Before India’s second collapse of the match — having lost four wickets without scoring a run in their first innings, they lost five wickets to Anderson and Ali for only 13 runs in their second — England took their overnight lead from 85 to 215 before Cook declared, with Broad retired hurt. The tempo was excellent after Root and Buttler had played themselves in cautiously.

It was a colder, windier day and the ball swung less for the tourists’ pace bowlers than hitherto. But Varun Aaron and Pankaj Singh were as fast as any pair of bowlers — given this pitch — that India have ever possessed.

When Root gloved a ball down the leg side, Pankaj had his first Test wicket, with his 416th delivery. Much heartened, he steamed in thereafter and added a second wicket, with a nice off-cutter that Buttler larruped to mid-off. This was progress: having had no Test average, then one of 274, Pankaj almost halved it to 146.

Before the declaration, Broad hooked two consecutive sixes when Aaron bounced him from round the wicket: for the next ball he went over the wicket and Broad top-edged the ball through his grille, where it lodged. Not too perturbed, Woakes did the batting part of his all-rounder’s job, and began well when he took the new ball in place of Broad, gripping it differently to his stock outswinger and trapping Murali Vijay.

India reached tea comfortably enough, apart from the loss of Vijay. The pitch, with its excellent carry, was sound — but were India? Winning at Lord’s seems to have been enough for them; their aggression had gone into the case against Anderson rather than their cricket. Their catching — mirror to the soul — has been consistent since Lord’s in its poorness.

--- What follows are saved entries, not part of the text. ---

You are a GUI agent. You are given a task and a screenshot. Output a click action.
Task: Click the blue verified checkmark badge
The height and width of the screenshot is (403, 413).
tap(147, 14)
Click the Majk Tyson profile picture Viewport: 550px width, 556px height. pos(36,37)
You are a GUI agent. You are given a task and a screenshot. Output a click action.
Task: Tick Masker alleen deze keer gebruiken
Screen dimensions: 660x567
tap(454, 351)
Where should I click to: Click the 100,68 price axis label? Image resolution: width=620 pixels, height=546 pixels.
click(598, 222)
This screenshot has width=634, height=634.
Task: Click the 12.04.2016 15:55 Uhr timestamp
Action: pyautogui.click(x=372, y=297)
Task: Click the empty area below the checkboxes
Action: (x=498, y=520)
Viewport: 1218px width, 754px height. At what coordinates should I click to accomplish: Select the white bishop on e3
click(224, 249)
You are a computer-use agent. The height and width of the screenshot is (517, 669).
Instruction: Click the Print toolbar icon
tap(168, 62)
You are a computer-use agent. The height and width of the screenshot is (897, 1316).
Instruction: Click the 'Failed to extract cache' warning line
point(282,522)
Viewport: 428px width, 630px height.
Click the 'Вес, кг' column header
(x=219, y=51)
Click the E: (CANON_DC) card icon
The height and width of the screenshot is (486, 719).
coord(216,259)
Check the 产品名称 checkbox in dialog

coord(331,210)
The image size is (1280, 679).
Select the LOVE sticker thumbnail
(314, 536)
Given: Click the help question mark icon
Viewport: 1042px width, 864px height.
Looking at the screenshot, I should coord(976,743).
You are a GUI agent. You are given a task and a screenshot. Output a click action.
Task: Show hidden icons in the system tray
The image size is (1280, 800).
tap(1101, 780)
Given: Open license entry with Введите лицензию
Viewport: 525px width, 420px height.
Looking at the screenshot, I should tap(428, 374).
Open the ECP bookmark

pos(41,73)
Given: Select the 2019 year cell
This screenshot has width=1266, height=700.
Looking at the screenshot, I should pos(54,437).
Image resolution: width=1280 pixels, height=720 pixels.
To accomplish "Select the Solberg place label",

This is what has been so encouraging about England’s revival. They sensed their opponents’ uncertainty and attacked. Cook, on that horrific fourth day at Leeds and the similar first day at Lord’s, was a forlorn drummer-boy wandering the battlefield after his regiment had been shredded. At Southampton, and again here, he has conducted his orchestra rather masterfully.

Although Woakes bowled too short after his first wicket, and Jordan was not much more than raw enthusiasm until he picked up India’s last two wickets with consecutive balls, Anderson and Ali responded to their conductor.

Anderson bent his outswingers into the breeze after an innocuous opening spell. Moeen drifted the ball away from the right-hander, then turned it back into the bat, but above all made it bounce. This unlikely couple — by comparison with Anderson and Graeme Swann, who had been best mates — set India on the slide with two wickets in two balls.

Anderson had Gautam Gambhir gloving a bouncer down the leg side to Buttler, who had a perfect second innings after a shaky first, and Moeen Ali spun a ball sharply into Cheteshwar Pujara, perhaps too much so as Hawk-Eye said it would have gone over leg stump. “I’ve never seen anyone make such an improvement in such a short space of time,” Cook said of Moeen.

Moeen pushed the ball through quicker, in addition to drifting with the wind and breaking back. It was a combination which had Ajinkya Rahane chipping a return catch. MS Dhoni slashed Woakes for three fours in a row then thrashed Moeen to midwicket.

Anderson could not dismiss Ravi Jadeja — he soon left the field to treat a cold — but Moeen had him well caught at slip, and ran out Bhuvneshwar Kumar from deep cover. While Moeen’s batting has regressed against the short ball, his bowling has improved to the point where he has 19 wickets in this series at 22 each, only a step behind Anderson’s 21 wickets at 21.

If the tourists had a practice game before the Oval, they might have been able to rally, but their specialist batsmen have no chance of finding their touch.

Only two of them have managed to pass 55 in this series so far. Anderson, Broad and Moeen have had them on the run.